GIVEN TEXT
This is all good feedback.  Thank you all.  The plots that I have sent out
were just my first attempt at characterization, they are by no means cast
in stone!  I will definitely try Pavel's redefinition of error as well as
increasing the density of plot points in the tail.

Lee



On Mon, Sep 14, 2020 at 7:55 AM Vesely, Pavel <[email protected]>
wrote:

> Hi Justin,
> regarding K and epsilon: K is actually an initial setting of section size
> and it should be equal to Theta(1 / epsilon), regardless of the stream
> length SL. This is because SL is not known in advance and we maintain the
> correct section size dynamically. That is, each compactor starts assuming
> that SL is small (i.e. SL = O(K)), so it has just 3 sections of size K, and
> every time the number of sections needs to be increased because (# of
> compactions) > 2^(# of sections), we decrease K by a factor of sqrt(2) for
> that compactor and double the number of sections.
>
> So, it seems to me that in the implementation, the relation between K and
> \varepsilon is quite clear, up to a constant factor :-) The relation of K
> and epsilon is only complicated in the paper, where we involve SL in the
> definition of K.
>
> Pavel
>
> PS: I agree that we should have more samples of the error distribution
> towards the tail that we care about
>
> On 2020-09-14 14:32, Justin Thaler wrote:
>
> > that's fine, but 64 points over the entire range means we haven't
> actually confirmed that it's working properly as you approach the tail.
> It's not sampled well enough at the tails to observe that behavior.
>
> I'll second that the primary motivation behind studying relative-error
> quantiles is to get really good accuracy in the tail. So while we should,
> of course, carefully characterize the error behavior over the whole range
> of ranks, a key component of the characterization should be to understand
> in practice how the error is behaving in the tail. This may require
> significantly more fine-grained characterization testing in the tail than
> we are used to.
>
> In particular, a lot of the ongoing discussion may just stem from the fact
> that the quantiles being reported are just the integer multiples of 1/64.
> My initial reaction is that the benefit of the relative-error sketch will
> be more apparent if the characterization tests cut up the interval [0,
> 1/64] much more finely.

ACTIONS TO TAKE
**1)** Copy out the three entries below word for word, leaving out the pictures.
**2)** Extend the email thread on error characterization for the relative-error quantile sketch, picking up right after its last sentence.

MATERIAL SHOWN
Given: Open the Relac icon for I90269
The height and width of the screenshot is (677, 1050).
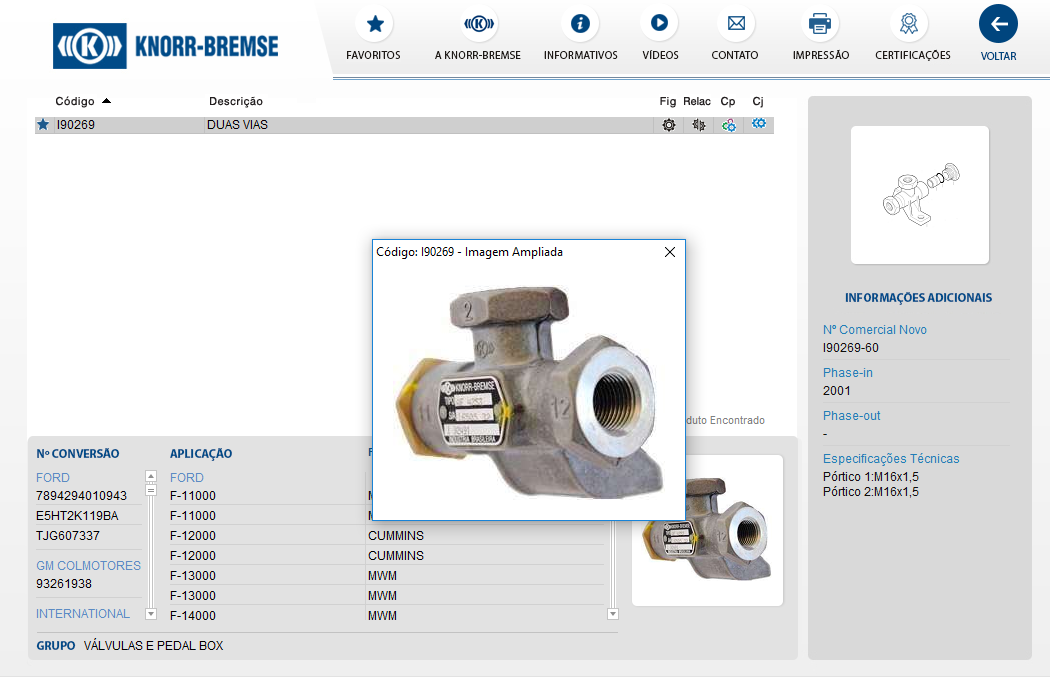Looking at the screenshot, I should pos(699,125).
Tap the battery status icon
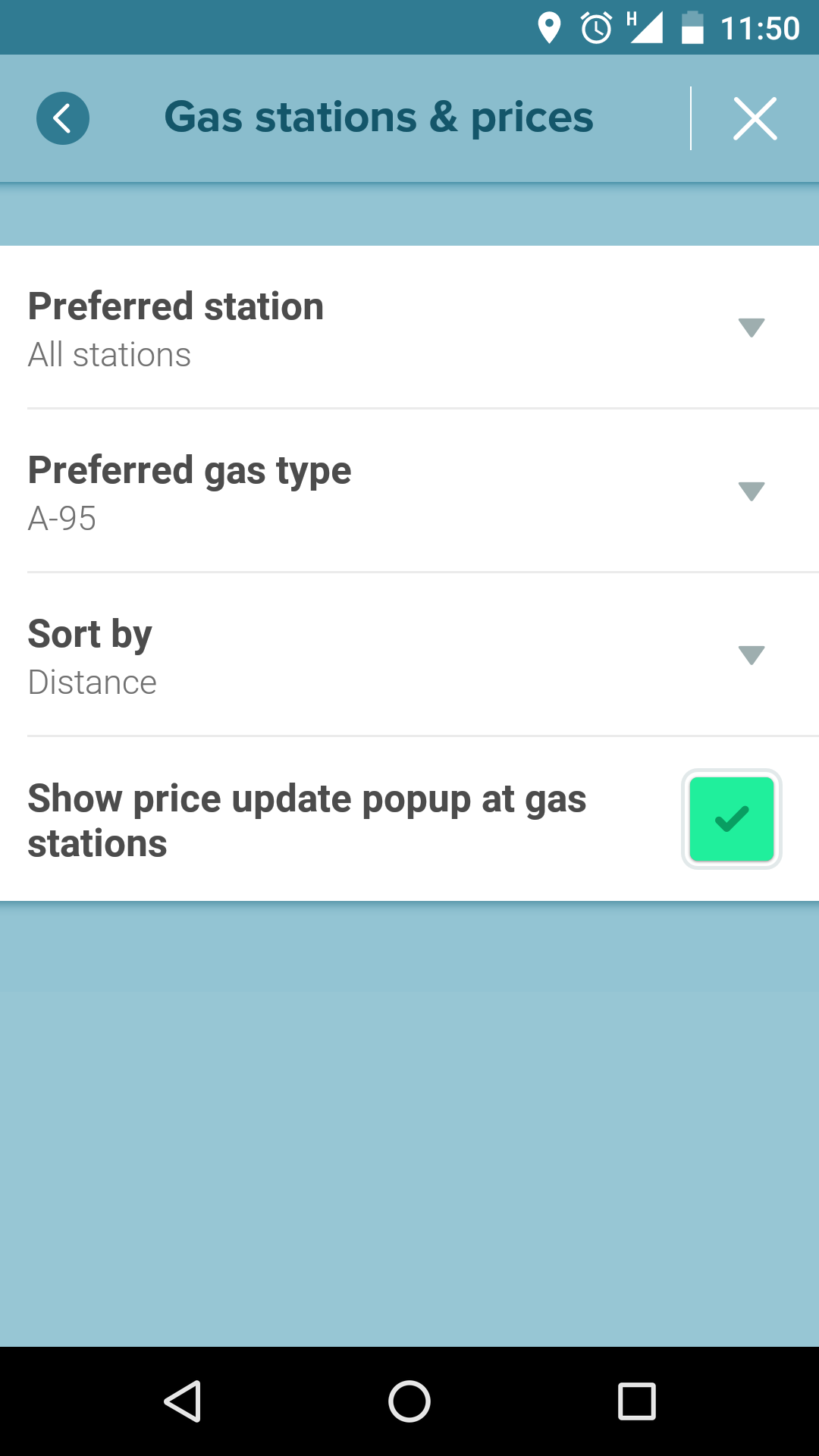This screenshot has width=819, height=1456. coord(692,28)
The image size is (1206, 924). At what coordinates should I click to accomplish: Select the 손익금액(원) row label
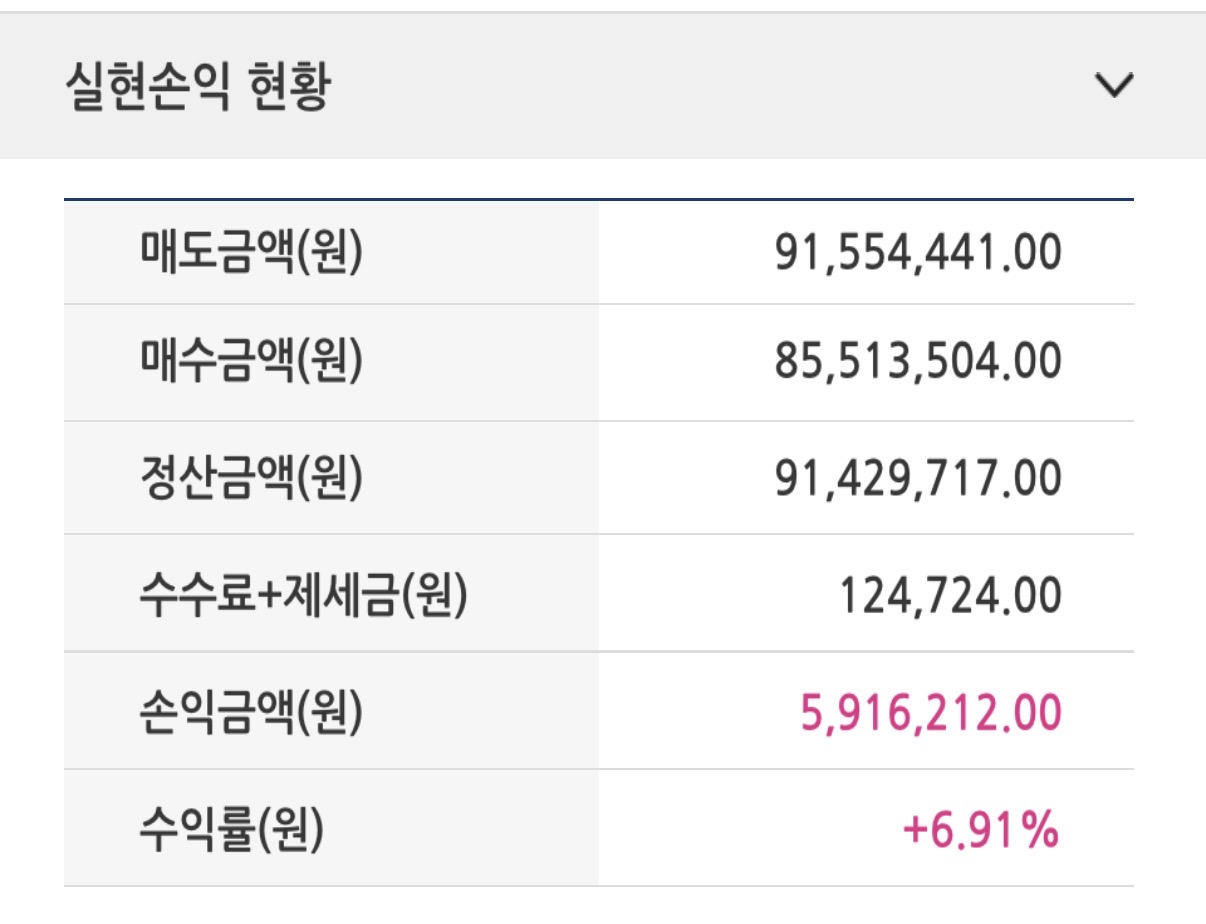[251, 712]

ANSWER LIST
**1)**
Given: Open the Relac icon for I90269
The height and width of the screenshot is (677, 1050).
Looking at the screenshot, I should pos(699,125).
Tap the battery status icon
This screenshot has width=819, height=1456. coord(692,28)
The image size is (1206, 924). At what coordinates should I click to accomplish: Select the 손익금액(원) row label
[251, 712]

**2)**
>
> For example, the theory guarantees that for Low-Rank-Accuracy, items of
> (absolute) rank 0, 1, ..., 1/\varepsilon have exact counts, items of rank
> (1/\varepsilon)+1, (1/\varepsilon)+2, ..., 2\varepsilon have absolute error
> at most 1, and so on.
>
> In terms of relative ranks (normalized by stream length SL), each interval
> of 1/\varepsilon items referenced above has length just \varepsilon/SL,
> i.e., we only guarantee exact counts for items of relative rank [0,
> \varepsilon/SL].
>
> If \varepsilon is, say, 0.01, and SL is 2^{17}, then we are talking about
> intervals of length less than 0.001. This means that I am not surprised to
> see that we do not get _exact_ counts out of the sketch in practice even in
> the tail if we are effectively defining the tail to be all items of
> relative rank [0, 1/64]~=[0, 0.015].
>
> It's a bit tricky to try to figure out what setting of \varepsilon is
> (implicitly) being used in the current characterization code since the
> parameter provided is K as opposed to \varepsilon.
>
> I think K here means each buffer of size ~2B is viewed by the algorithm as
> consisting of 2B/K blocks of length K. In which case, if I recall
> correctly, the paper wants to set K to
> Theta((1/\varepsilon)/\sqrt{log_2(\varepsilon *SL)}) (with complications
> arising because SL is not known in advance, and with sizeable constants
> hidden by the Big-Theta-notation), see Equation 16 of
> https://arxiv.org/pdf/2004.01668.pdf. So in principle, once you tell me
> SL, I can probably derive the value of \varepsilon corresponding to any
> value of K, but this is complicated in practice since the expression
> defining K in terms of \varepsilon and SL is complicated.
>
> This is not any sort of criticism of the information that Lee has provided
> :-). It is just an inherently annoying thing to relate K to the \varepsilon
> parameter appearing in the theoretical analysis of the algorithm.
>
>
> On Mon, Sep 14, 2020 at 3:19 AM Jon Malkin <[email protected]> wrote:
>
>> If you want to also test the whole range, that's fine, but 64 points over
>> the entire range means we haven't actually confirmed that it's working
>> properly as you approach the tail. It's not sampled well enough at the
>> tails to observe that behavior.
>>
>> Ok, first off, this is what the original quantiles sketch does to solve
>> equations going above 1.0/below 0.0:
>>
>> https://github.com/apache/incubator-datasketches-java/blob/master/src/main/java/org/apache/datasketches/quantiles/DoublesSketch.java#L240
>>
>> https://github.com/apache/incubator-datasketches-java/blob/master/src/main/java/org/apache/datasketches/quantiles/DoublesSketch.java#L251
>> In other words, we just clip the result to stay within the known range.
>> Because the raw formula doesn't care about such limits and will happily
>> return something outside that range otherwise.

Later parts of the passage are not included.